§ **Task list**
A – In the travel excerpt, what is Bourton-on-the-Water called?
B – Rewrite the part of the travel excerpt starting at "The Fairy Pools" and ending at "your social media!", putting "stone pools" in place of "rock pools".

§ **Excerpted passage**
The Fairy Pools is a collection of rock pools with crystal clear water and tiny waterfalls that not only offer a visual treat, but an audio one as well if you love the sound of rushing water! Dive into these semi-shallow pools with your loved one and don’t forget to snap a few pictures for your social media! 

The Cotswolds (especially Bourton-on-the-Water):

If you’ve always dreamed of fairy tale villages with cobbled streets, quaint architecture, and a beautiful river running nearby, then Bourton-on-the-Water in the Cotswolds is a lovely place to add to your itinerary. This sleepy village is ideal for travellers who love to occasionally slow down their pace of life and enjoy quiet conversations held over a steaming cup of Joe. Talk a walk over the village’s iconic bridge and find out first-hand why this place is called Venice of the Cotswolds or enjoy a fun evening at the local pub with your partner. 

If you or your partner is an auto-enthusiast, you simply must head down to the Cotswold Motoring Museum to have a look at gorgeous vintage cars. You can also spend a day at Birdland, marvelling at the King Penguins, parrots, owls, and other birds.

Portmeirion, Wales:

If your heart belongs to Italy, and you’re longing for a piece of Sicilian culture even when travelling in a different country altogether, don’t worry because Portmeirion in Wales should have you covered. Known for being built to emulate a classic Italian village, this tourist hotspot is one of the most popular destinations in Wales. This is predominantly because this area offers a range of experiences that appeal to different types of travellers. For instance, if you love brooding landscapes that inspire your inner poet, then you’ve got to visit Moel y Gest. If you’re an animal lover, get acquainted with the gorgeous Black Rock Llamas and hear them bray (and while you’re at it, you must go to the iconic Black Rock Beach). If you want to see how the locals live, then going to the Boston Lodge to meet locals and travellers alike is a great idea. You see, there’s truly something for everyone!

§ **Extracted material**
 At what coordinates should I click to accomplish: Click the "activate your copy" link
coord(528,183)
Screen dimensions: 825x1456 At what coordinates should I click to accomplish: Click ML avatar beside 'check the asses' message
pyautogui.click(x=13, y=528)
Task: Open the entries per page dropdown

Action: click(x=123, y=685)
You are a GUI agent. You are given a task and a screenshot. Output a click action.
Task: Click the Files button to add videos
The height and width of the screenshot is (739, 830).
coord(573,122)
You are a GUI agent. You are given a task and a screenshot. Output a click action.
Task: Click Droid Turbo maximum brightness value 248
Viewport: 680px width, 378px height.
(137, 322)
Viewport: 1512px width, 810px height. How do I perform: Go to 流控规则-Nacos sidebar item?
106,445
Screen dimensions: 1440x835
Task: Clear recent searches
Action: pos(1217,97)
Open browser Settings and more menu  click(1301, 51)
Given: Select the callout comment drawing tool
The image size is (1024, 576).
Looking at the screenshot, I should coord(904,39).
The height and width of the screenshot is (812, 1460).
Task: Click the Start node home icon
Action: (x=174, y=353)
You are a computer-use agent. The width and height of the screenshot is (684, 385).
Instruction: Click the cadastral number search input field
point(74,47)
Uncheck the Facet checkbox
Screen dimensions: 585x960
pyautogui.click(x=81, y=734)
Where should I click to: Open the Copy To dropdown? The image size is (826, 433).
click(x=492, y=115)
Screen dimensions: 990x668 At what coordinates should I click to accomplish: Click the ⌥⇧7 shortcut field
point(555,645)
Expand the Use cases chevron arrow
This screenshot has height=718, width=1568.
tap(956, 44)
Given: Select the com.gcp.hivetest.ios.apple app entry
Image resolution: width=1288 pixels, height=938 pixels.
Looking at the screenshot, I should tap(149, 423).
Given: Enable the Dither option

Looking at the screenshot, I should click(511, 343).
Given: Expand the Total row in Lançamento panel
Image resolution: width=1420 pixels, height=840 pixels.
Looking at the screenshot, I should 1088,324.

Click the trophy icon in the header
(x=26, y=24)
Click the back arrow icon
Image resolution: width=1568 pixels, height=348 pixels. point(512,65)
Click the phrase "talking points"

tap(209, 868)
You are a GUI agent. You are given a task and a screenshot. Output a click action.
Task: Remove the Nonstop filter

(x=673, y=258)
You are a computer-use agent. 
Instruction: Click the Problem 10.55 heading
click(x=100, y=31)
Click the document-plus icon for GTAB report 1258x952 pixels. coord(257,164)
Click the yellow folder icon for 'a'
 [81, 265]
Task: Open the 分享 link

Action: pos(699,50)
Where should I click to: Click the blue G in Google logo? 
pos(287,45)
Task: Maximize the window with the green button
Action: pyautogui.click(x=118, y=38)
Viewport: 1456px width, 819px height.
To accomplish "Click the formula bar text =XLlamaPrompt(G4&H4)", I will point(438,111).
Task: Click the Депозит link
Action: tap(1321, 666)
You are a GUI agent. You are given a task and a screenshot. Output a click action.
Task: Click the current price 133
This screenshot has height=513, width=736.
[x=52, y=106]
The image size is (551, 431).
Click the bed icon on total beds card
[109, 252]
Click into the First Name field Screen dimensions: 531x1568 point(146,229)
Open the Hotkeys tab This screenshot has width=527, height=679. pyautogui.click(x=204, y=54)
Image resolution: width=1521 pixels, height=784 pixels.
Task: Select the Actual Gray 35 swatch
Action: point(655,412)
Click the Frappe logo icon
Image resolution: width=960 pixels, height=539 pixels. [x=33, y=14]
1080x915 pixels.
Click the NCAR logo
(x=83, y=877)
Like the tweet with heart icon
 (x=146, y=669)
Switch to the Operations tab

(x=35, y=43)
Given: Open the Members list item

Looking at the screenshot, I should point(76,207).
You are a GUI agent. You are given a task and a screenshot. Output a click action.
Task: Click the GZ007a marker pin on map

§ **Solutions per task**
A – Venice of the Cotswolds

B –
The Fairy Pools is a collection of stone pools with crystal clear water and tiny waterfalls that not only offer a visual treat, but an audio one as well if you love the sound of rushing water! Dive into these semi-shallow pools with your loved one and don’t forget to snap a few pictures for your social media!